Consumer intention toward online grocery shopping during the post-pandemic (Covid-19)
Purpose: The study investigates the factors that influence consumers’ online grocery purchase intention during the post-pandemic of Covid-19 in Sri Lanka.
Design/methodology/approach: Primary data was collected using a pre-tested structured questionnaire. Data was gathered based on 5 variables and the Confirmatory Factor Analysis (CFA) and Structural Equation Modelling (SEM) were applied to analyze the empirical data of 200 respondents. And twenty-five indicators were used to measure the five variables. Further, the study uses Statistical Package for the Social Sciences (SPSS 25) and Analysis of Moment Structures (AMOS 26) to conduct the analysis.

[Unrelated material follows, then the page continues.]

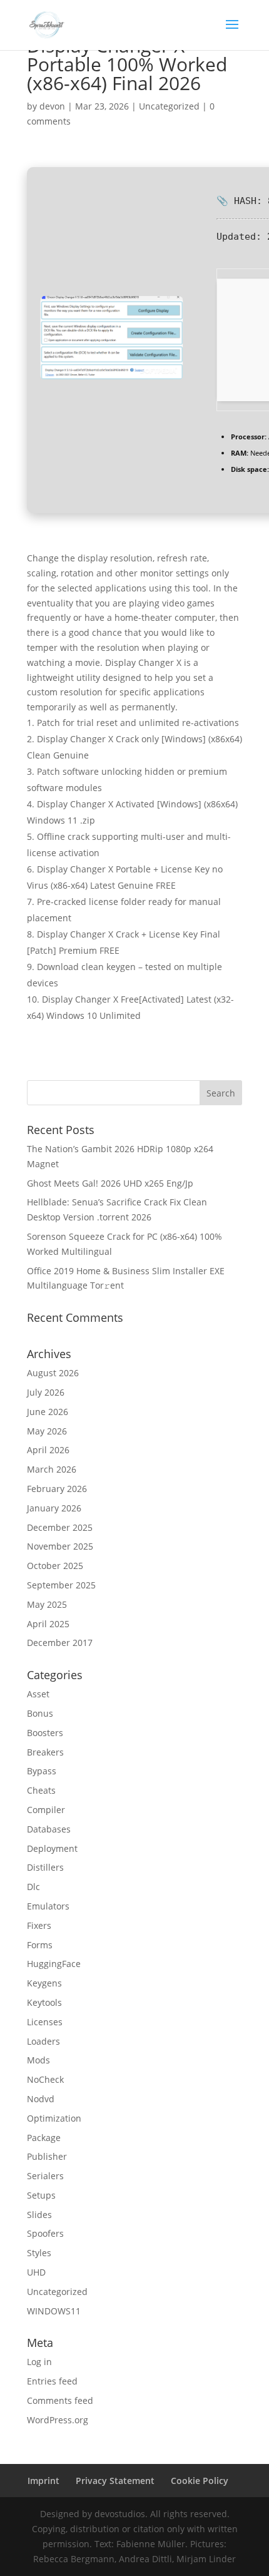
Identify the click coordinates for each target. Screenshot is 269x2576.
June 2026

Findings: The study found significant factors that affect consumers’ online grocery purchase intention. The results revealed that Perceived Ease of Use and Perceived Usefulness have a positive and significant impact on the online Purchase Intention of consumers while Perceived Risk represents a negative and insignificant effect on the online grocery purchase intention of consumers. Further, Hedonic Motivation did not affect the online purchase intention of consumers.
Originality: This study represents the online grocery purchase intention among consumers by investigating consumer behavior during and after the Covid-19 pandemic by using the technology acceptance model as a guiding theory.

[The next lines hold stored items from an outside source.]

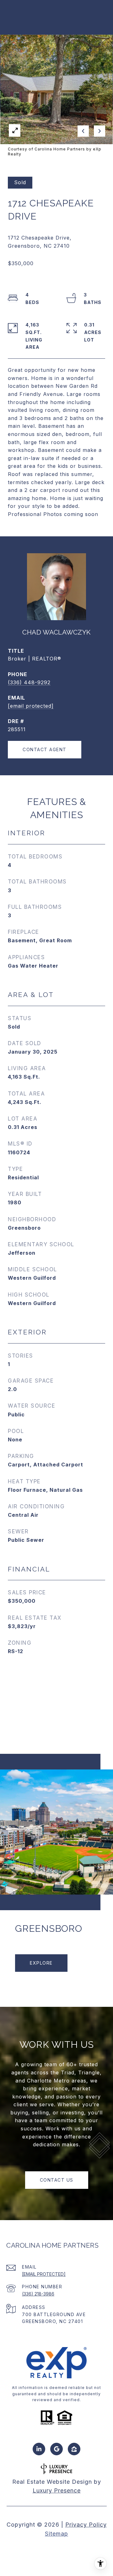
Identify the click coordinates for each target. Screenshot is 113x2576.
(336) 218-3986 (38, 2293)
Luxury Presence (57, 2490)
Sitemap (56, 2533)
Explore (41, 1963)
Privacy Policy (86, 2524)
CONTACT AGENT (45, 749)
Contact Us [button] (56, 2180)
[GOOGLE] (56, 2449)
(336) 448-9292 (29, 682)
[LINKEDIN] (39, 2449)
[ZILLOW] (74, 2449)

Implications: The research is based on the expansion of the Technology Acceptance Model (TAM). Besides, the variable “perceived risk” is added to identify the factors that affect consumers’ online shopping intentions. The study confirmed the significant influence of perceived usefulness, perceived ease of use, and hedonic motivation on the continuance usage of online grocery purchasing during the post-pandemic of Covid-19. Moreover, online retailers should improve their online platforms to address the consumers’ increasing demand for online grocery purchasing.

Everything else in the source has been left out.